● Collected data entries
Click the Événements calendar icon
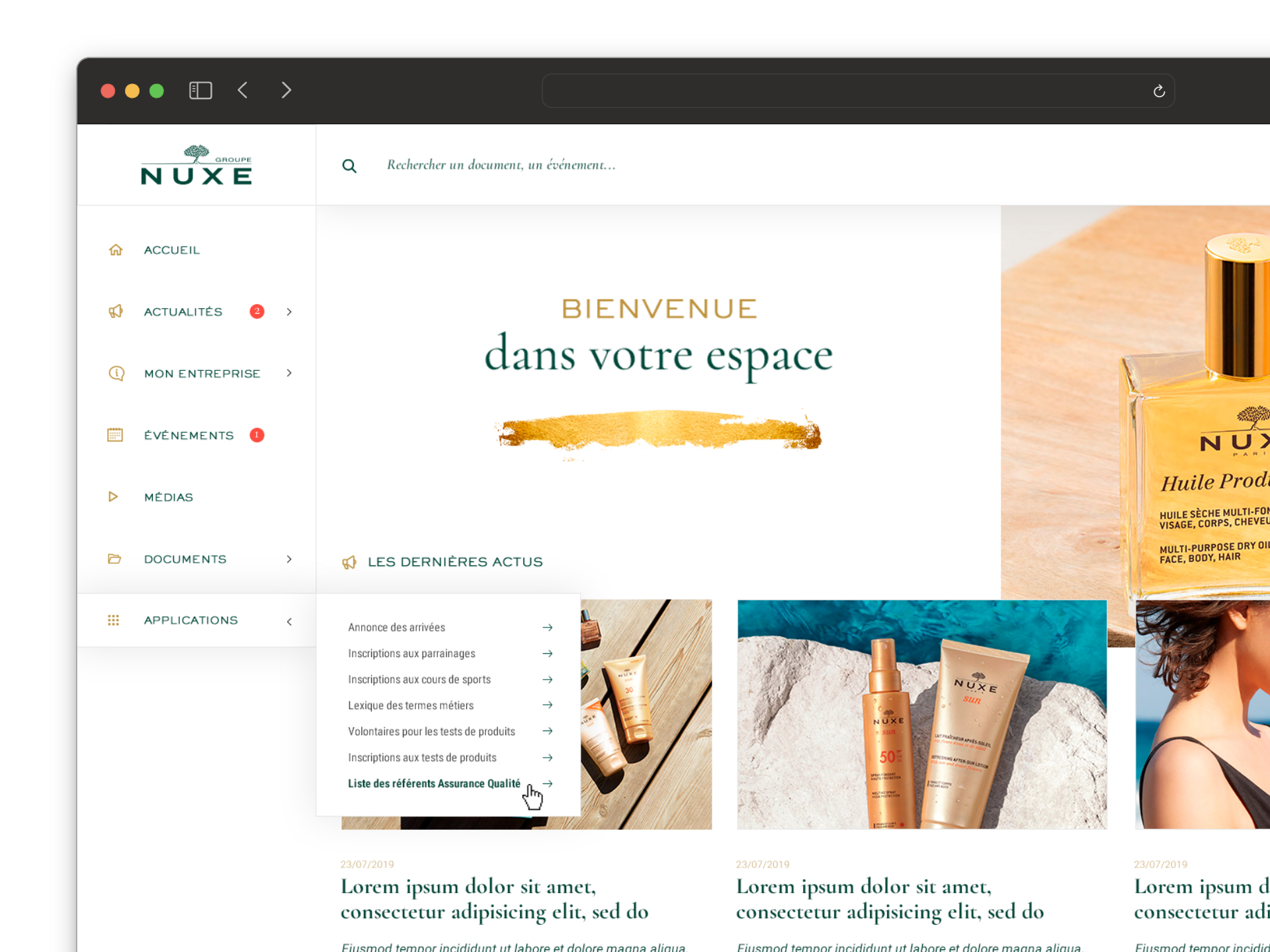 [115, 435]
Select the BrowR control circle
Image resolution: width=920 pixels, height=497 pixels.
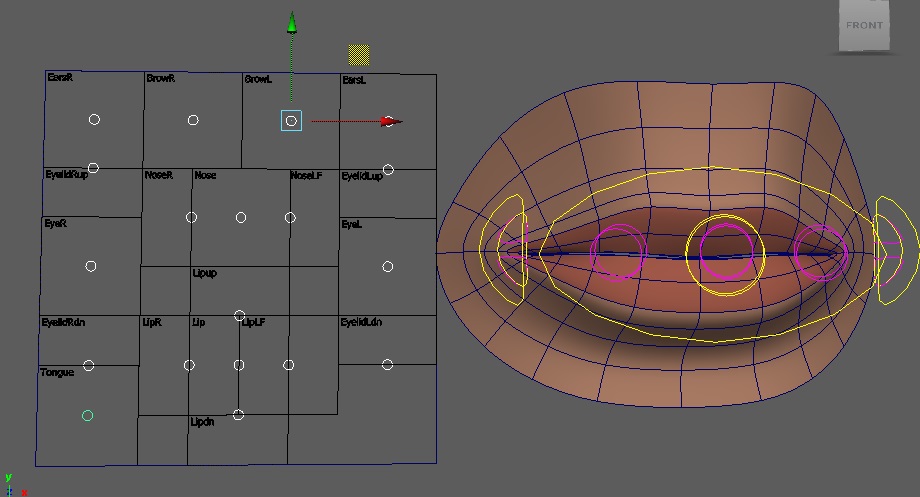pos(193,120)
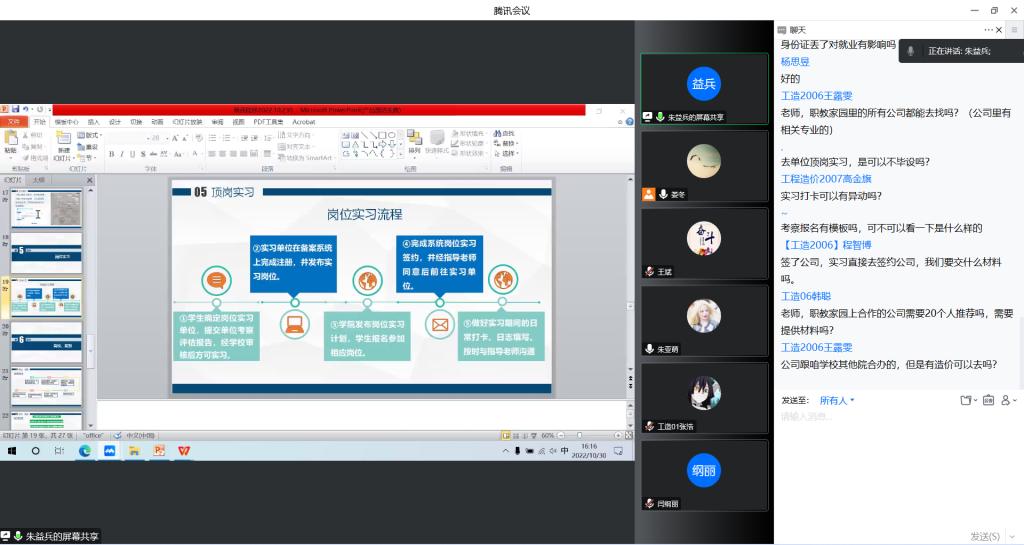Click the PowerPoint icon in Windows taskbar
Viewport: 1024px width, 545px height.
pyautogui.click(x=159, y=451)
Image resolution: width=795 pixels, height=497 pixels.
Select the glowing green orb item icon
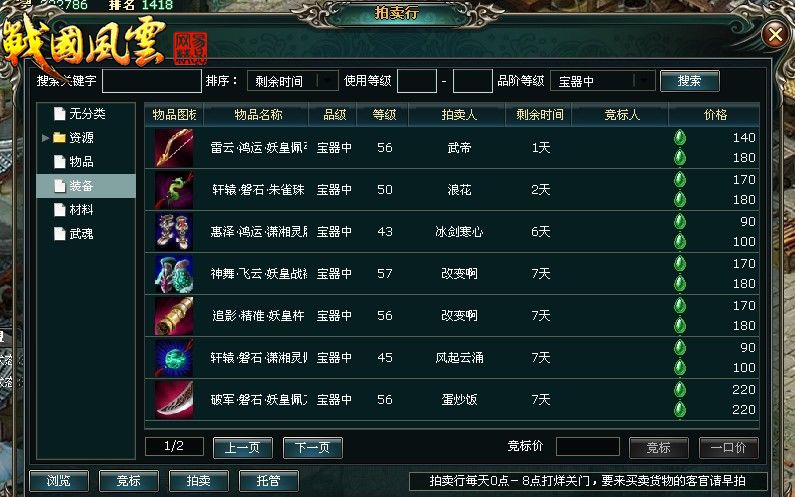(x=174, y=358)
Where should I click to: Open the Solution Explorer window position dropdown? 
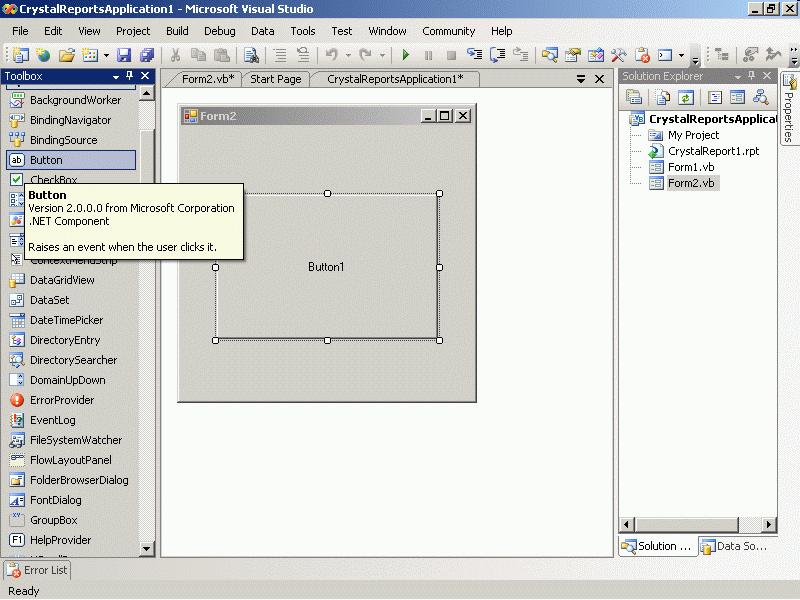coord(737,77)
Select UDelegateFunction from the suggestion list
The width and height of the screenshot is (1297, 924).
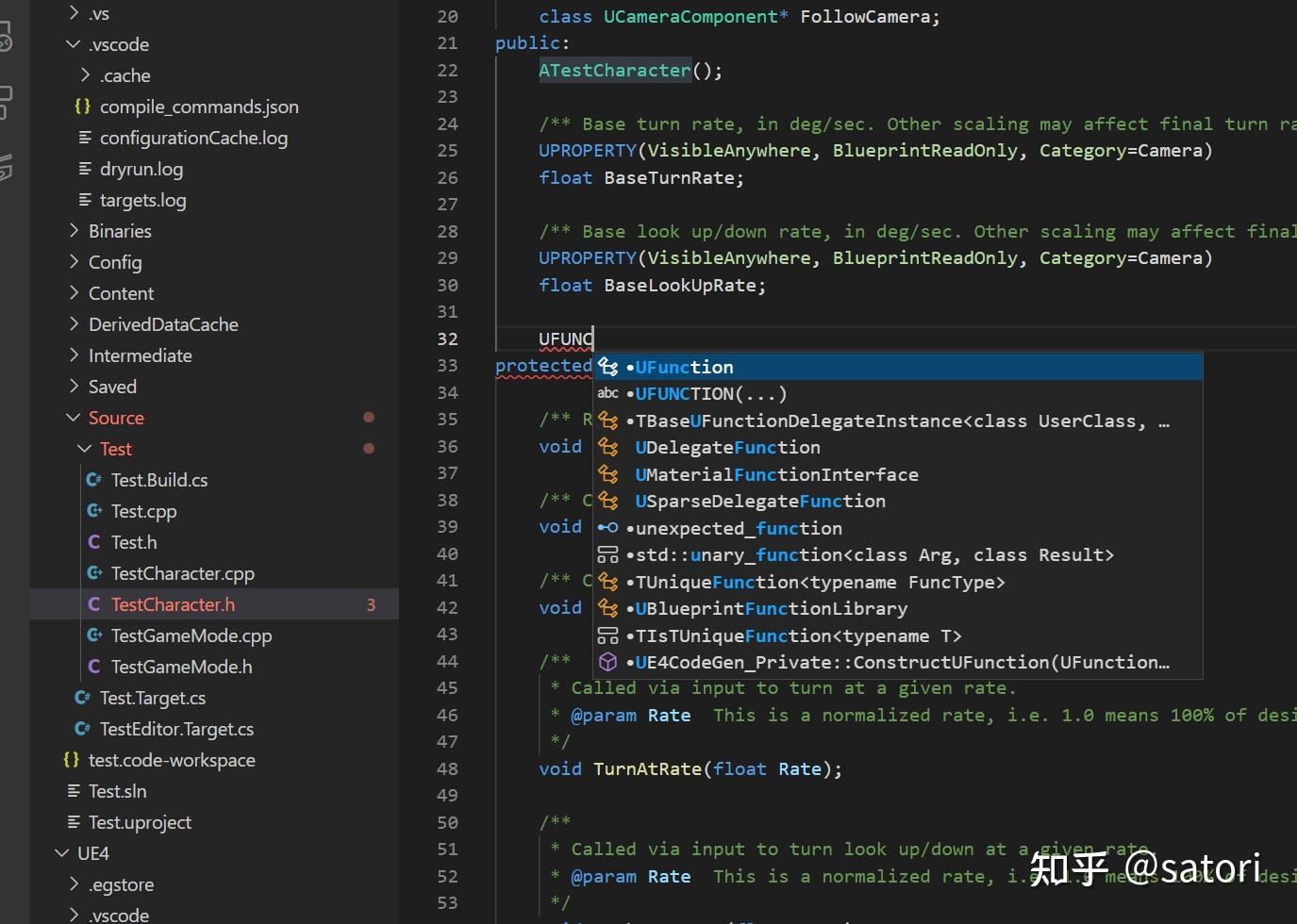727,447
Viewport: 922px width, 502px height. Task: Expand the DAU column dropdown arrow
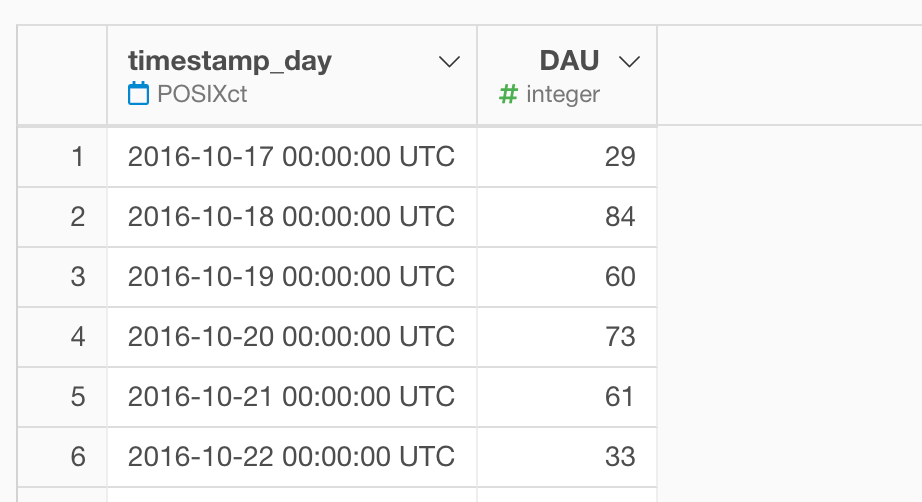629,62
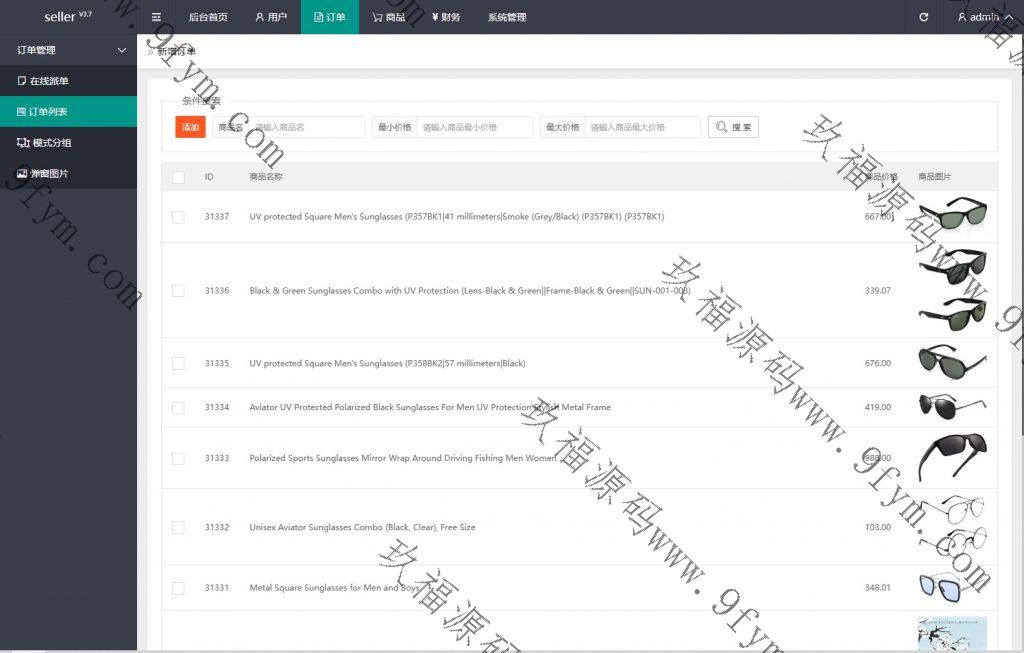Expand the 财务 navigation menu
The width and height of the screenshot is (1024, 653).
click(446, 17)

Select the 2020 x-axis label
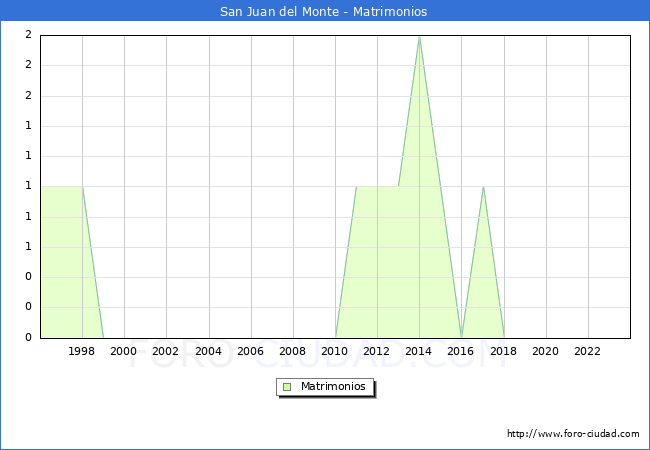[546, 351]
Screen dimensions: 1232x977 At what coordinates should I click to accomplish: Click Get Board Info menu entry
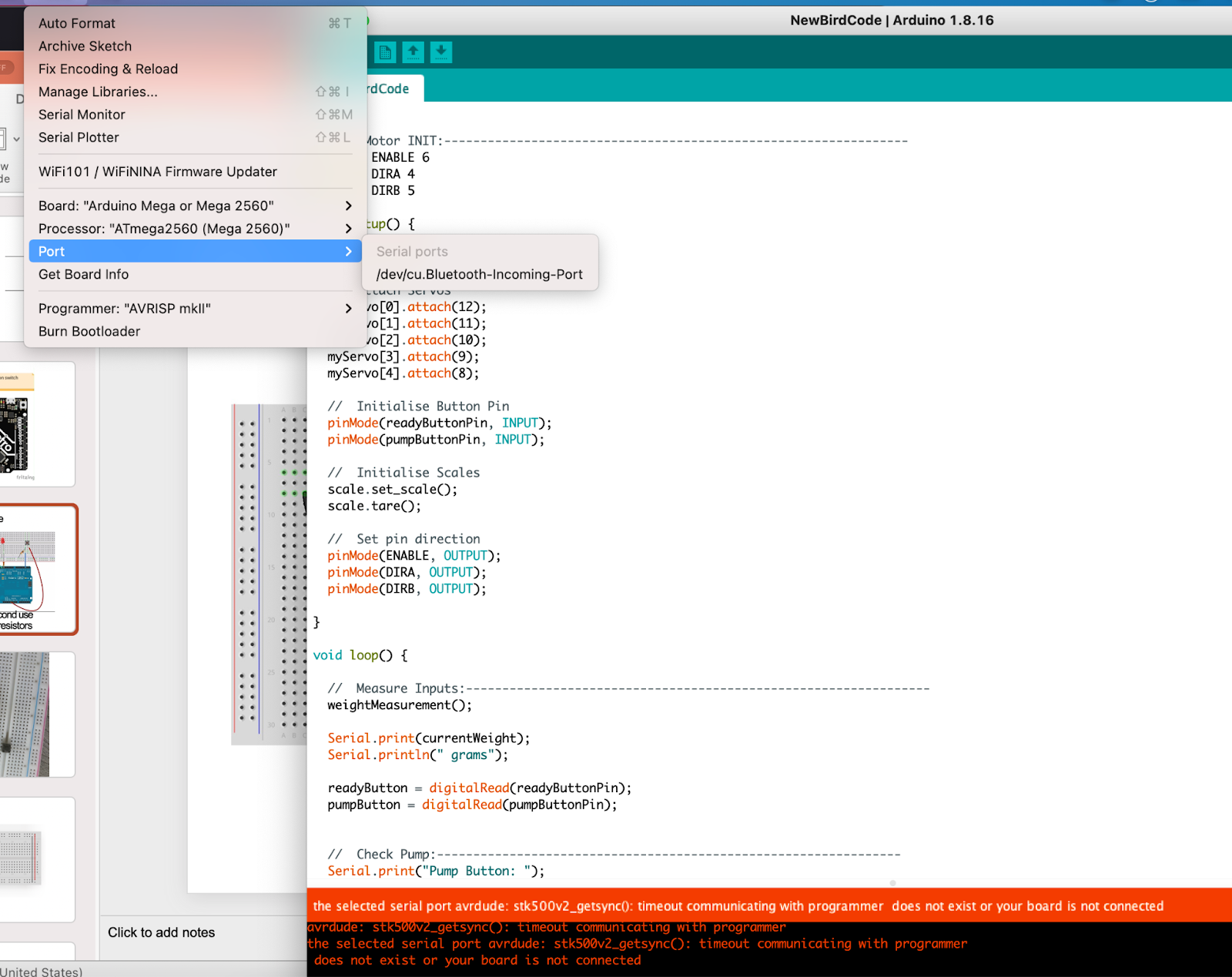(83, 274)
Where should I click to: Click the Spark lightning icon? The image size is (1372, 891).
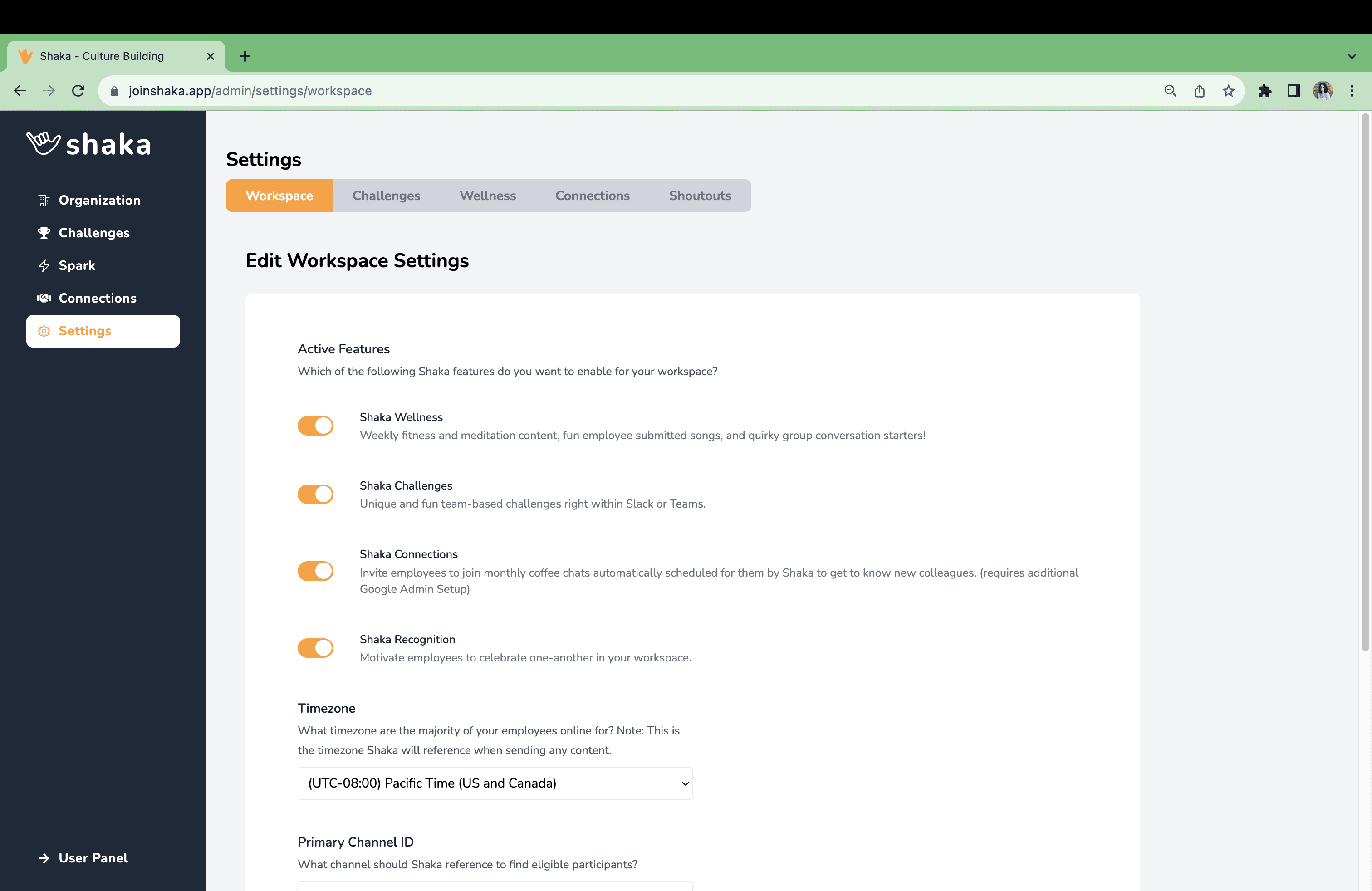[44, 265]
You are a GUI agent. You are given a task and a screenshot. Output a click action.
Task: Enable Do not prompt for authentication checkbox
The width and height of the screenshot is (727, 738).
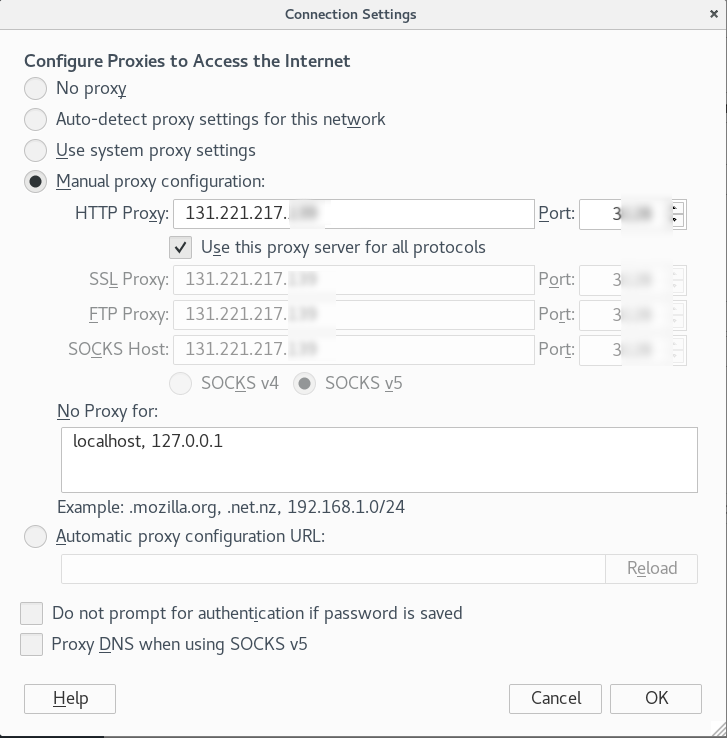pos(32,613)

● Goal of the exercise
Quote exactly, and only, the lines from the line containing "The width and height of the screenshot is (1297, 924)." through the final line of the records above, both included, omitting any pictures.

● Result
The width and height of the screenshot is (1297, 924).
727,447
Viewport: 922px width, 502px height. Task: Expand the DAU column dropdown arrow
629,62
Expand the 财务 navigation menu
The width and height of the screenshot is (1024, 653).
click(446, 17)

Select the 2020 x-axis label
[546, 351]
Screen dimensions: 1232x977 At what coordinates should I click to accomplish: Click Get Board Info menu entry
(83, 274)
Where should I click to: Click the Spark lightning icon? The image size is (1372, 891).
[44, 265]
You are a GUI agent. You are given a task and a screenshot. Output a click action.
Task: Enable Do not prompt for authentication checkbox
The width and height of the screenshot is (727, 738).
pos(32,613)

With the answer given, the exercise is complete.